### Problem description
The task calls for each record to be given again exactly.

### Task input
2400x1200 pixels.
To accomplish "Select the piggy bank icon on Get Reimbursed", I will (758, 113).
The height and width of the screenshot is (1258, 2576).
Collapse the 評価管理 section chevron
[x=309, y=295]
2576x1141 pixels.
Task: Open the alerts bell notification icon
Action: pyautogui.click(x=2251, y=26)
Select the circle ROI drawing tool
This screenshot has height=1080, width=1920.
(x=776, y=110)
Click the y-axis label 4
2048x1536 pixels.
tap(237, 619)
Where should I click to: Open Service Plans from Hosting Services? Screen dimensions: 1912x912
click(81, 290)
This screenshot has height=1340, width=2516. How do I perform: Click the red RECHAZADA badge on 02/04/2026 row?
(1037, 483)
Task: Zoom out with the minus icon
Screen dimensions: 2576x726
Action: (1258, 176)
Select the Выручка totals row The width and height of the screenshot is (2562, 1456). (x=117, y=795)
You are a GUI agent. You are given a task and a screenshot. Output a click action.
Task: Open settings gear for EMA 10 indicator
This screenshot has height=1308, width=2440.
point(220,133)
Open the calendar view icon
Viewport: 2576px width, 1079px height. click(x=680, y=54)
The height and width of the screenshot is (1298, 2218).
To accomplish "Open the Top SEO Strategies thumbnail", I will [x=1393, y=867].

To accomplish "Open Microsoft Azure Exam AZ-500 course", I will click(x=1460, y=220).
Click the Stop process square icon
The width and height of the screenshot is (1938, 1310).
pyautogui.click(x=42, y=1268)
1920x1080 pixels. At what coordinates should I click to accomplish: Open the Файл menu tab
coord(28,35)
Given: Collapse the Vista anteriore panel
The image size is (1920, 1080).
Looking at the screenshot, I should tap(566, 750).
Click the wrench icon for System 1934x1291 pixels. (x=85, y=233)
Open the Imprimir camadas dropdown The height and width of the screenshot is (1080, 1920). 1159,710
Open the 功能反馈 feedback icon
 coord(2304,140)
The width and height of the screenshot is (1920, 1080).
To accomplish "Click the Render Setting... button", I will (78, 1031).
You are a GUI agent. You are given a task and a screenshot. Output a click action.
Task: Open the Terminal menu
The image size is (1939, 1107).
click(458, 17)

### Answer to the problem
2400x1200 pixels.
To accomplish "Select the piggy bank icon on Get Reimbursed", I will (758, 113).
The height and width of the screenshot is (1258, 2576).
Collapse the 評価管理 section chevron
[x=309, y=295]
2576x1141 pixels.
Task: Open the alerts bell notification icon
Action: pyautogui.click(x=2251, y=26)
Select the circle ROI drawing tool
This screenshot has height=1080, width=1920.
(x=776, y=110)
Click the y-axis label 4
2048x1536 pixels.
tap(237, 619)
Where should I click to: Open Service Plans from Hosting Services? Screen dimensions: 1912x912
click(81, 290)
This screenshot has height=1340, width=2516. How do I perform: Click the red RECHAZADA badge on 02/04/2026 row?
(1037, 483)
Task: Zoom out with the minus icon
Screen dimensions: 2576x726
Action: (1258, 176)
Select the Выручка totals row The width and height of the screenshot is (2562, 1456). (x=117, y=795)
You are a GUI agent. You are given a task and a screenshot. Output a click action.
Task: Open settings gear for EMA 10 indicator
This screenshot has height=1308, width=2440.
point(220,133)
Open the calendar view icon
Viewport: 2576px width, 1079px height. click(x=680, y=54)
The height and width of the screenshot is (1298, 2218).
To accomplish "Open the Top SEO Strategies thumbnail", I will [x=1393, y=867].

To accomplish "Open Microsoft Azure Exam AZ-500 course", I will click(x=1460, y=220).
Click the Stop process square icon
The width and height of the screenshot is (1938, 1310).
pyautogui.click(x=42, y=1268)
1920x1080 pixels. At what coordinates should I click to accomplish: Open the Файл menu tab
coord(28,35)
Given: Collapse the Vista anteriore panel
The image size is (1920, 1080).
Looking at the screenshot, I should tap(566, 750).
Click the wrench icon for System 1934x1291 pixels. (x=85, y=233)
Open the Imprimir camadas dropdown The height and width of the screenshot is (1080, 1920). 1159,710
Open the 功能反馈 feedback icon
 coord(2304,140)
The width and height of the screenshot is (1920, 1080).
To accomplish "Click the Render Setting... button", I will (78, 1031).
You are a GUI agent. You are given a task and a screenshot. Output a click action.
Task: Open the Terminal menu
The image size is (1939, 1107).
click(458, 17)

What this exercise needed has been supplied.